Similarly, we can also use filters to achieve sensitive word shielding function, usage and prevent SQL injection similar, self-exploration!
I am the dividing line
-----------------------------------------
More measures to prevent SQL injection:
1. Strictly limit and filter input
2. Valid IP qualification for connections to applications such as databases
3. Minimize system calls in CGI programs
4. Pre-scan system using web scanner
5. Download the program of SQL general anti-injection system, and use it at the head of the page that needs to prevent injection < ! --# include file = "xxx. asp"-- > To prevent others from performing manual injection tests (for asp web pages)

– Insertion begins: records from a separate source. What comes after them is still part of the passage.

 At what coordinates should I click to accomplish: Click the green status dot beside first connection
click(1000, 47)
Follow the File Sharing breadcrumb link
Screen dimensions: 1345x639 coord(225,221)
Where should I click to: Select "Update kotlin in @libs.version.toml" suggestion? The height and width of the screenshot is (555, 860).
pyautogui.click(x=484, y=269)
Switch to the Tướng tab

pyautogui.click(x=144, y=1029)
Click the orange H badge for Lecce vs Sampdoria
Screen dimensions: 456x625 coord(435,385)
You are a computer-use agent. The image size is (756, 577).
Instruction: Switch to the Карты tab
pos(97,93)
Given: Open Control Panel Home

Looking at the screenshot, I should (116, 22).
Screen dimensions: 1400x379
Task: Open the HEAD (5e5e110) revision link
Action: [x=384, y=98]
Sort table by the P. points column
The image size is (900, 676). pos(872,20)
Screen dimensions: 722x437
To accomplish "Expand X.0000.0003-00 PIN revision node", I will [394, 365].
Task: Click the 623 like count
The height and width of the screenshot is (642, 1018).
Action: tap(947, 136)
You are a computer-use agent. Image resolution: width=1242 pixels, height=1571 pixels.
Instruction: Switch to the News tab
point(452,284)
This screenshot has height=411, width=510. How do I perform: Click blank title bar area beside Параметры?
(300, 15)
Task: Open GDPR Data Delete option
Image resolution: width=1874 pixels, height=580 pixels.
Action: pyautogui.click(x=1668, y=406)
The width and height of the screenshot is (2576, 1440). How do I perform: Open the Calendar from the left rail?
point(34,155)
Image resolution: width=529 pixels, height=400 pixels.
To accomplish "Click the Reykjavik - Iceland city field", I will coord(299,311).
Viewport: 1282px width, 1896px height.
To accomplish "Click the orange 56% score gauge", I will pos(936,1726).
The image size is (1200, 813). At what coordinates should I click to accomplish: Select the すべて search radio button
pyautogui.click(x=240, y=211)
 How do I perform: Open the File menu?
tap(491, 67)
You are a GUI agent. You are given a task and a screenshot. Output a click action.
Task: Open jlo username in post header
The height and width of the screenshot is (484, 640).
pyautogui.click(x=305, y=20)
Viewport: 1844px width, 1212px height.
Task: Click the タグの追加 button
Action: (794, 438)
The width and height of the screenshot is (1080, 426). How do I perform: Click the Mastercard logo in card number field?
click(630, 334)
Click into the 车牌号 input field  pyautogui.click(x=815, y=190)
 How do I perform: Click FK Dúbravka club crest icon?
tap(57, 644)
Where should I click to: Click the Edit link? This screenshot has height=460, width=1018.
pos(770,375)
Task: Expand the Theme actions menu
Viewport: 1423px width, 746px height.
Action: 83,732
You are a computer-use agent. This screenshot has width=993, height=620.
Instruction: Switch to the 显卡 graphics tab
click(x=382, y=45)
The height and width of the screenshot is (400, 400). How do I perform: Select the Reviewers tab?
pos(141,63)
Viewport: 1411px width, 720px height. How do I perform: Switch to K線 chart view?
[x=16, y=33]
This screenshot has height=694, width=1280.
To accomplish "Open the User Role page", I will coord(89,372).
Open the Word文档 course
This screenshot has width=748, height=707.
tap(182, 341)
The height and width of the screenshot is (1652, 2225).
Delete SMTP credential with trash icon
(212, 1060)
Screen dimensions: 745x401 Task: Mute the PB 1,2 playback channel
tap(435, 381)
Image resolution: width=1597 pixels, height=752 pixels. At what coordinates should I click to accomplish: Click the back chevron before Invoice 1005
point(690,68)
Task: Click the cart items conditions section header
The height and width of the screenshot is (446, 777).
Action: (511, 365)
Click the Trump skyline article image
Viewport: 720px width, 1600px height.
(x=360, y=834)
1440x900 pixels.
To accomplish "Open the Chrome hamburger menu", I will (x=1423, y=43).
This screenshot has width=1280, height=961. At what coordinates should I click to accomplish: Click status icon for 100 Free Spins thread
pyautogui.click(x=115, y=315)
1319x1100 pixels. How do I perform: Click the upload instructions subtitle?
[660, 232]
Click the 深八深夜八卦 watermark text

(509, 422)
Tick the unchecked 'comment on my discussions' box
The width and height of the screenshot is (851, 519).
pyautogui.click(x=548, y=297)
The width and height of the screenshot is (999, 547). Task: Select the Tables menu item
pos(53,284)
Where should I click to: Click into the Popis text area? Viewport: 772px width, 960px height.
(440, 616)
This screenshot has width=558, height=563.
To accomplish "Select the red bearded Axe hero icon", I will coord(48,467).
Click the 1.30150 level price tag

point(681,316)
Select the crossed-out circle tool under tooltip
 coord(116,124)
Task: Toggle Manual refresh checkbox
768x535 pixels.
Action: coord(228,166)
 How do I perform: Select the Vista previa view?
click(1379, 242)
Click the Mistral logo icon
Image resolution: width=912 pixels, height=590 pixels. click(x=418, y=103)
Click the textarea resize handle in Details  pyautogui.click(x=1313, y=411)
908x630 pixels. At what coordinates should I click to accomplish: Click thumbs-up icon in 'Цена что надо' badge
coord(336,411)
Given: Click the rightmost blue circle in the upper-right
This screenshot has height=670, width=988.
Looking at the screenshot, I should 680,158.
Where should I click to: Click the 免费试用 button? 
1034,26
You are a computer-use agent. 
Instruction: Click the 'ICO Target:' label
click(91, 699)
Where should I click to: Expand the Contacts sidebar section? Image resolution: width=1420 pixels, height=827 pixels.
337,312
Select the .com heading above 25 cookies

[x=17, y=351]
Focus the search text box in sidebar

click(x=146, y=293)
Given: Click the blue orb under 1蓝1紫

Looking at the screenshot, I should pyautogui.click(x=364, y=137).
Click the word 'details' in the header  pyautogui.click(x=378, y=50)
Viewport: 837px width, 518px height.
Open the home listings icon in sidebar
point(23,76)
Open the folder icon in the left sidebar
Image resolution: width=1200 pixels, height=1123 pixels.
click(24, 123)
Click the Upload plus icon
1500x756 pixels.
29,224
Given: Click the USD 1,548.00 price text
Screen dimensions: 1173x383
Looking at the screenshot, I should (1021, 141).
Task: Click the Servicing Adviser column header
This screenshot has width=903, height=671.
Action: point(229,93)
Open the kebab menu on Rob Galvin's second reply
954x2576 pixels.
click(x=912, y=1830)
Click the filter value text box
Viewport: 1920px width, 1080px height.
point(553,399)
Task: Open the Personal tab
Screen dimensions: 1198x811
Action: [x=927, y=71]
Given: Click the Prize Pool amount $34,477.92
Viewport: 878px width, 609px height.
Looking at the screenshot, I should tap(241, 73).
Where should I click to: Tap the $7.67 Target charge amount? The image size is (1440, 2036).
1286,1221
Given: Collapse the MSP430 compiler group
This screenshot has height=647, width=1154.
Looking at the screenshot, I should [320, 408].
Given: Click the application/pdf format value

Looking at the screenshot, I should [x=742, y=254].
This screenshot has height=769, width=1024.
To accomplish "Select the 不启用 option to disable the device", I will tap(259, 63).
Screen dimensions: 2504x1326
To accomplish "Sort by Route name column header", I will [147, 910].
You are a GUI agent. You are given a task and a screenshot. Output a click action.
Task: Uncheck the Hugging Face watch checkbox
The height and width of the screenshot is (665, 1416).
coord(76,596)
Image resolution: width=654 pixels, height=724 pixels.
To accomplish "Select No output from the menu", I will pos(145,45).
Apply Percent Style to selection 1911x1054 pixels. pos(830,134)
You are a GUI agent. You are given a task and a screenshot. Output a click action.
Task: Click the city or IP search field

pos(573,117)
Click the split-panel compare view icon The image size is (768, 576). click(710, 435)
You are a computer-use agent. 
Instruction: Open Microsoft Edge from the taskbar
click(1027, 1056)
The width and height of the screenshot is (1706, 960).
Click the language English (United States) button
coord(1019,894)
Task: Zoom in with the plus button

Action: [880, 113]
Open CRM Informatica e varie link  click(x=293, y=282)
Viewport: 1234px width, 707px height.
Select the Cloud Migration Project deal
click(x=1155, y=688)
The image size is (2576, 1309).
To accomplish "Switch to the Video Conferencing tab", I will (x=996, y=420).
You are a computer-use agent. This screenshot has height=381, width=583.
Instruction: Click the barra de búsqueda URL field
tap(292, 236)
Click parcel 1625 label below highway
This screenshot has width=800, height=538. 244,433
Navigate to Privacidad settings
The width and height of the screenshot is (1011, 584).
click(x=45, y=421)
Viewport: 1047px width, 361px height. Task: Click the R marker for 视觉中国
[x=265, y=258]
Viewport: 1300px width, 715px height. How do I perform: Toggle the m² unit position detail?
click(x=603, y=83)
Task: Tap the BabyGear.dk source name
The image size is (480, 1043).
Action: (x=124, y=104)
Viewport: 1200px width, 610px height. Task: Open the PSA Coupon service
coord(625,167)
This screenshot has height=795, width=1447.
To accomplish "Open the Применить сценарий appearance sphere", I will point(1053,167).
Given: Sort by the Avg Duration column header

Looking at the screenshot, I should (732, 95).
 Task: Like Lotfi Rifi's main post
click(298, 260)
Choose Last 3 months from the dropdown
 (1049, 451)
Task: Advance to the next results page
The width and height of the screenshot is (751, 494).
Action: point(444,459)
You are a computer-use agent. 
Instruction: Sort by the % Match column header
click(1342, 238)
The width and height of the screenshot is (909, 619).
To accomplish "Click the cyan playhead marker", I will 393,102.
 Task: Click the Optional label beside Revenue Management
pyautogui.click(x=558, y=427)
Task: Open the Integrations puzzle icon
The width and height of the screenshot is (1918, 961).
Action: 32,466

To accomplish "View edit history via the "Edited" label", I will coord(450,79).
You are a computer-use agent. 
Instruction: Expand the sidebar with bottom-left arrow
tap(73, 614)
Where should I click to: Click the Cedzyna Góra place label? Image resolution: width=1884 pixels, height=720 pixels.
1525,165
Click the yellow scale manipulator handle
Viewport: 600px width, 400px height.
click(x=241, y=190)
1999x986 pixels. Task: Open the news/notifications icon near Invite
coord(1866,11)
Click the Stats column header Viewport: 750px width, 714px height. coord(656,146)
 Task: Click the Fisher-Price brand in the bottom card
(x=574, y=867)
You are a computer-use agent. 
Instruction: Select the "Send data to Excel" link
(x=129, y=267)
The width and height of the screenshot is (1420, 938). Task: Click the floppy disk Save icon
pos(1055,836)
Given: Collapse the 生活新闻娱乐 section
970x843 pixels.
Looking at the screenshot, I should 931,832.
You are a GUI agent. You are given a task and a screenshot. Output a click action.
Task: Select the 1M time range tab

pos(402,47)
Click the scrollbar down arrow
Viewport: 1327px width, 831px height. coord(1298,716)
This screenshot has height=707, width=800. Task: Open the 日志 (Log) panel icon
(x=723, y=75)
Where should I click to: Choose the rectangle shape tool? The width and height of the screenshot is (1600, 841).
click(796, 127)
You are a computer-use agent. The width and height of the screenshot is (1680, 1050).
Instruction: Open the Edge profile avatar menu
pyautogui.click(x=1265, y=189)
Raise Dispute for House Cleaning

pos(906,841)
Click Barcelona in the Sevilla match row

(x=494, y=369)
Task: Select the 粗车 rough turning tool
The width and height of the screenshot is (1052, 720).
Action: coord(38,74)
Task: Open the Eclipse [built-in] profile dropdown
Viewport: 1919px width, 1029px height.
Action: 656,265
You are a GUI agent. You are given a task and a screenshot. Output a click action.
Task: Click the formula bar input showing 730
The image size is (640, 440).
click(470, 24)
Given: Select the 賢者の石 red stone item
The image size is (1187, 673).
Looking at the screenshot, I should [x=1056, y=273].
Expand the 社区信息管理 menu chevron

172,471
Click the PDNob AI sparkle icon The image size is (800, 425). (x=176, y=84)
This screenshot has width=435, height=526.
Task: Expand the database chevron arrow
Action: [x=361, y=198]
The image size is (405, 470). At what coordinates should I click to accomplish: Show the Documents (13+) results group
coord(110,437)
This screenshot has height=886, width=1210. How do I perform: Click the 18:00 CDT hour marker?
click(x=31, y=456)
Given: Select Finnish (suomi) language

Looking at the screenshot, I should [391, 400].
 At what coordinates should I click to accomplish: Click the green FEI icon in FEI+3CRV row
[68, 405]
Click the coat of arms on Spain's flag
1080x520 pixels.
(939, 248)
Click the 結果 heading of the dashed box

6. Set trap account: Set two accounts, one is an ordinary administrator account and one is an anti-injection account. The anti-injection account is set like an administrator, such as admin, to create an illusion to attract software detection, while the password is more than 1,000 Chinese characters, forcing the software to enter a full-load state when analyzing the account or even run out of resources and crash.